Eurozone Factory Activity Decline Deepens in June

  • Manufacturing activity across the eurozone took a turn for the worse last month as demand fell faster despite factories cutting their prices, a survey showed.
  • HCOB's final euro zone manufacturing Purchasing Managers' Index (PMI), compiled by S&P Global, fell to 45.8 in June from May's 47.3, just ahead of a 45.6 preliminary estimate. It has been below the 50-mark separating growth from contraction for two years.
  • An index measuring output, which feeds into a composite PMI due on Wednesday and seen as a good gauge of economic health, sank from May's 49.3 to a six-month low of 46.1, albeit just ahead of the 46.0 flash estimate.
  • "The PMI indices for all eurozone countries, except Italy, deteriorated in June. However, we are inclined to see this more as a temporary blip rather than a sign of a prolonged downturn," said Cyrus de la Rubia, chief economist at Hamburg Commercial Bank.

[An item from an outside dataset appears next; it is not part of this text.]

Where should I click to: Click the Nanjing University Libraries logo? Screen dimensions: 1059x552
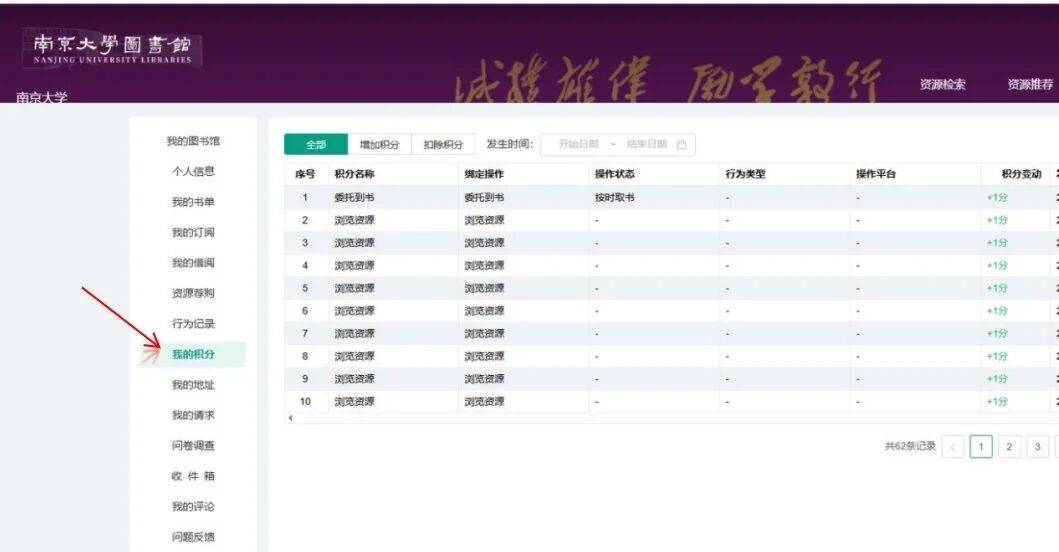[112, 48]
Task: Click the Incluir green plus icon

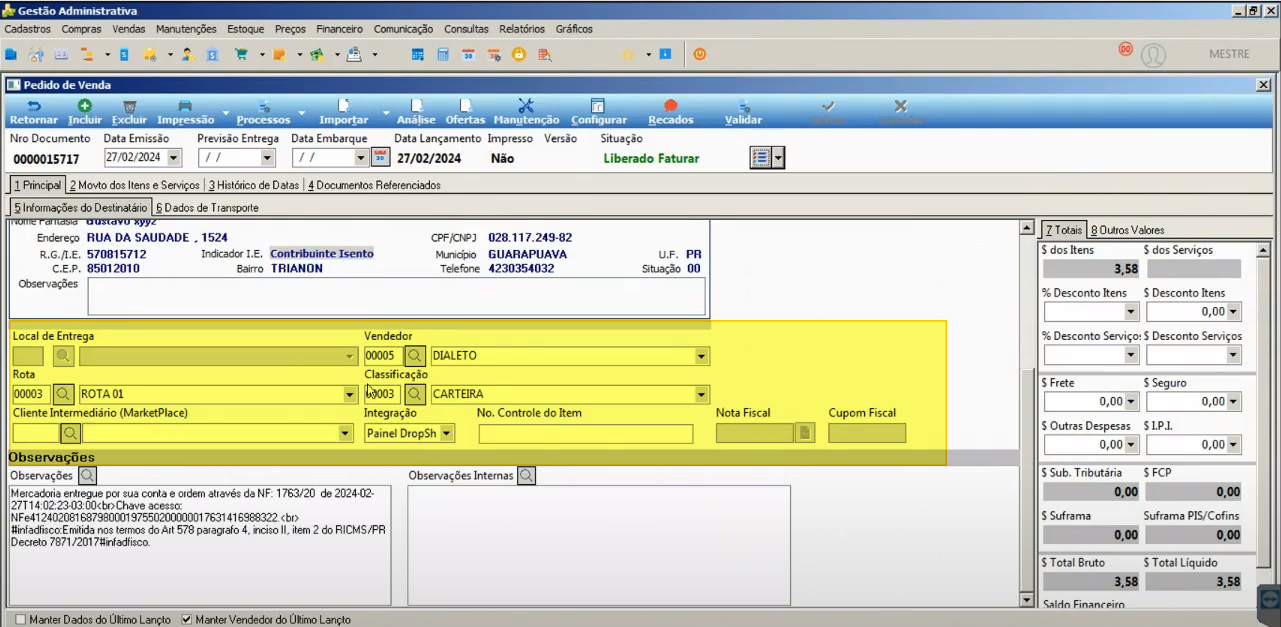Action: pyautogui.click(x=85, y=106)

  • "Manufacturing growth was seen in other parts of the world in June, such as the United States, Britain, and India, according to their respective flash PMI. This global recovery provides a supportive backdrop for eurozone manufacturers." The new orders index dropped to 44.4 from 47.3. That drop came despite factories cutting prices charged for a fourteenth month, although less steeply than in previous months.
  • "It's rather depressing that forward-looking new orders are falling at an accelerated pace," de la Rubia added. "This decline comes after a record stretch of 25 consecutive months of falling demand, but a vague hope that things were improving in May when the respective index showed some increase."